For art museum MONA, for instance, Bailey is working on some underwater architecture designed to bring to public attention the health status of the Derwent.
But as the basic form of the Bruny Island house displays, and in its more contained way the Little Big House up on Mount Wellington (“which was as simple as possible to construct, but complex and rich to experience”), the structures are “distilled” or pared right down to its purpose, which is to make restful shelter that maintains focus on the external world.
The limited glazing in Little Big House creates sequential visual interactions with the landforms and “the beautiful, ever-changing sky”. Pushed to one edge of its building envelope , the “cosy” house also creates an implied courtyard.

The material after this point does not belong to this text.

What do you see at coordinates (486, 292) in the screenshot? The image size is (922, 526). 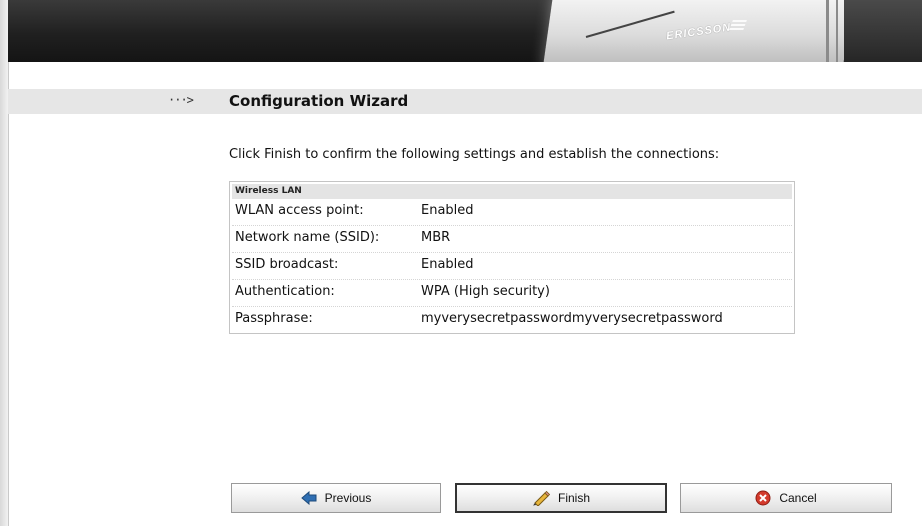 I see `row-value: WPA (High security)` at bounding box center [486, 292].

The dark wood interiors of the “psychologically comfortable” stone house in the open field on Bruny are a way of mitigating what Bailey sees as “Tasmania’s sometimes very bright daylight” and to continually select viewpoints towards the scenery.
“As the owners move around the house during the day they are always moving through different places in the landscape.”
The darkness of the house, which appears to have black windows but doesn’t – “it is double-glazed clear glass that appears dark because of the interiors” – is about making it quiet and melded with its situation.
“Our idea for years has been to make buildings that become akin to a mute, friendly presence in your life.”
The ultimate destination
A recessive effect is not what happened with a multi-faceted Room 11 project that took shape on the opposite bank of the Derwent River to the Museum of Old and New Art (MONA).
GASP, or the Glenorchy Art and Sculpture Park, below, is another outing that won the practice another two awards. In 2013 and 2014, Stages one and two gained the national AIA awards for urban design.
In the big picture, GASP is a nine-hectare, shore-hugging linear adventure, art, performance space and wetland park with walking tracks.
The infrastructure Room 11 gave it includes a spectacular elongated pavilion with an inset of red glass through which more of the Derwent and the estuarine landforms are transformed into a huge, kinetic picture; a 12-metre cantilever that projects over the water, and a bridge-like boardwalk with balustrades in 44 colours.
“The ultimate destination in a public park, you can see the pavilion from kilometres away,” Thomas Bailey of Room 11 says.